R. Delderfield & R. F. Delderfield
Page 53
Watching his performance David felt he had earned the right to a little smugness, for Ringer Crispin was only one of many manifestations of the new reign. Aside from the Gilbert and Sullivan revival, Renshaw-Smith’s Choral Society was thriving, spurred on by a Certificate of Merit gained in the Devon Music Festival, and his changes in discipline had produced no explosion. After the oppressive atmosphere of the Alcock era, there was a geniality in the common room that had not been evident in the ‘twenties, when Carter kept tempers on edge most of the time. Hislop settled in effortlessly, a different Hislop to the bull-necked extrovert who had shouted the odds on the sports field. He had developed a flair for maths somewhere in exile and, even more surprisingly, a taste for authority, so that Gibbons, Havelock’s new housemaster, appointed him house-prefect the day he reached the Sixth. David, watching him take parade one morning, wondered how he would act if he stumbled on a pontoon school in the old smokers’ hideout behind the stacked trunks in the covered playground. Or what he would do if he caught one of his cronies studying the formbook. Howarth and Barnaby seemed to have entered into a tacit conspiracy to give him the kind of loyalty they had given Algy, and sometimes he saw the three of them as the new Magi, ageing harmoniously in the wilderness. Grace, her stillness seasoned by a developing sense of humour, was a great help to him during weekends and holidays, and even parents accepted her as his semi-official chatelaine, whereas Old Boys of recent vintage never thought of her as anyone but his deputy.
Thus, one way and another, the gap left in his life by Chris closed to some extent. He missed her, of course, but not as keenly as he would have thought. Mostly he was so busy, too busy indeed, to heed his publisher’s plea that he begin work on another historical biography.
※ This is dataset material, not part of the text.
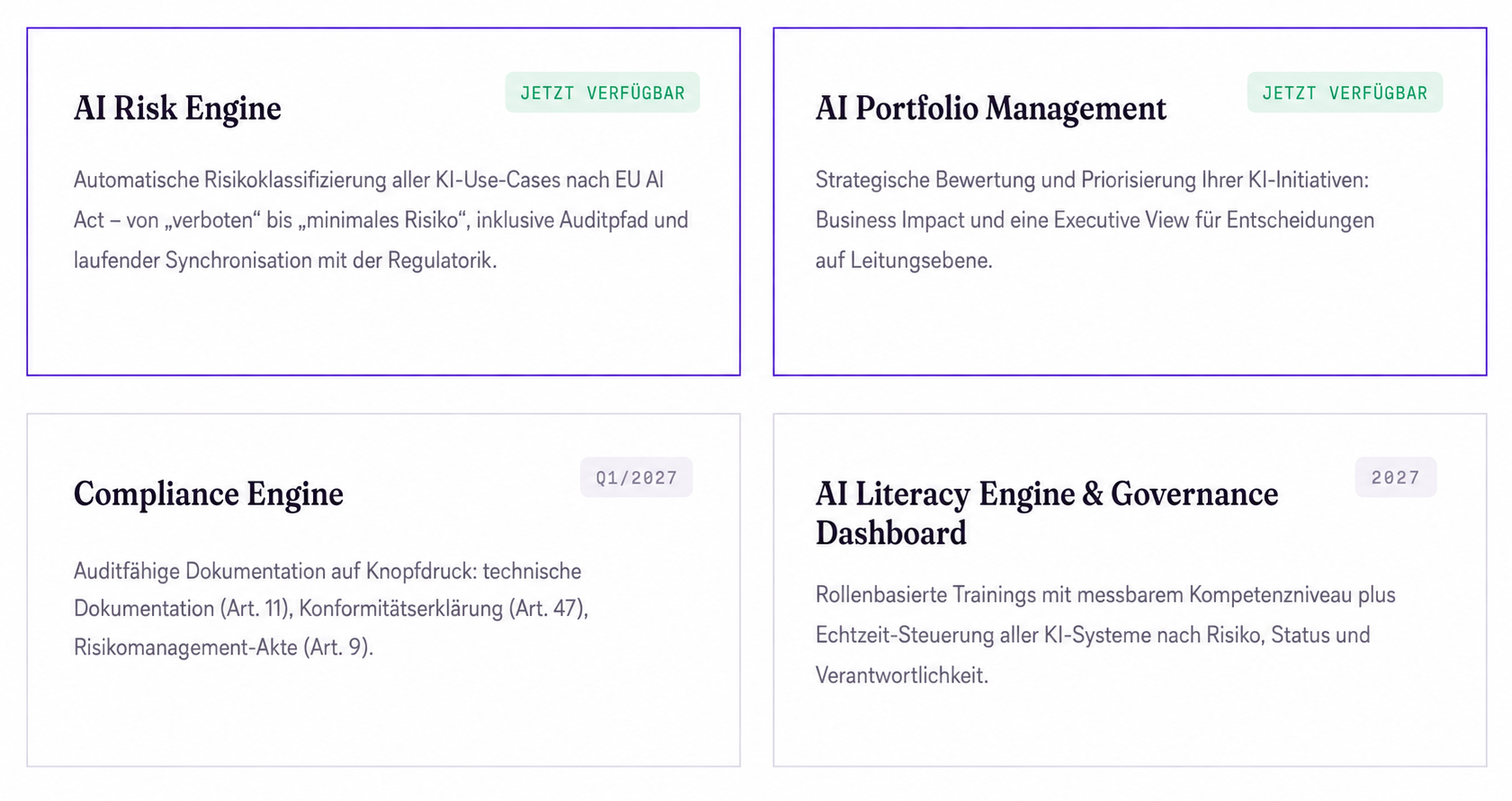Click the text mentioning Konformitätserklärung (Art. 47)
This screenshot has width=1512, height=801.
[443, 609]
Financially he was better off than he had ever hoped to be, with a salary of six-fifty a year, free living expenses and about three hundred a year from royalties on The Royal Tigress. Chris told him his book was on display in Montreal bookshops, and that there were two copies in the University library. She wrote, on the average, once a week, chatty, mildly affectionate letters that seemed unrelated to the woman he had held in his arms in the seedy bedsitter at Bilhampton. She had detached herself, somehow, not only from him but from the British scene, so that sometimes he wondered if she would ever settle here again or, if she did, would see him as someone too pedestrian for her taste.
The centre of what he thought of as his political gravity was shifting and he was inclined, on the whole, to lower his sights and put his faith in tradition, in ripeness, habit and continuity. Even old Howarth commented on the change when David championed Britain at a gin-party discussion in Nicolson’s on Howarth’s fifty-sixth birthday.
‘I can give you twenty years, P.J.,’ he said, jovially, ‘and Barnaby can give you fifteen, but at heart you’re less of a radical than either one of us, notwithstanding that reputation you once had as a firebrand. You should watch it, lad, before the Bamfylde fungus gets a fatal hold on you.’
But then, he told himself, he had excuses for feeling paternal these days. Chad Boyer appeared the first day of the Christmas holidays, seeking temporary quarters, and when David asked him what he meant by ‘temporary’ he looked, as Algy Herries would have said, ‘felon-shy’, and added, half-apologetically, ‘Well, the fact is I’ve just taken a three-year lease on your old cottage, over at Stone Cross, P.J. A bachelor room is out, I’m afraid. You see, there’s Alison.’
‘Alison who?’
Boyer grinned. ‘My wife, Pow-Wow.’
‘Great God, you’re not thinking of getting married?’
‘I am married,’ Chad answered, grinning. ‘Alison and I are on our honeymoon, as from last Tuesday. We were married in a Manchester Register Office, and she’s outside now, awaiting the abbot’s permission to cross the monastic threshold. Shall I fetch her in?’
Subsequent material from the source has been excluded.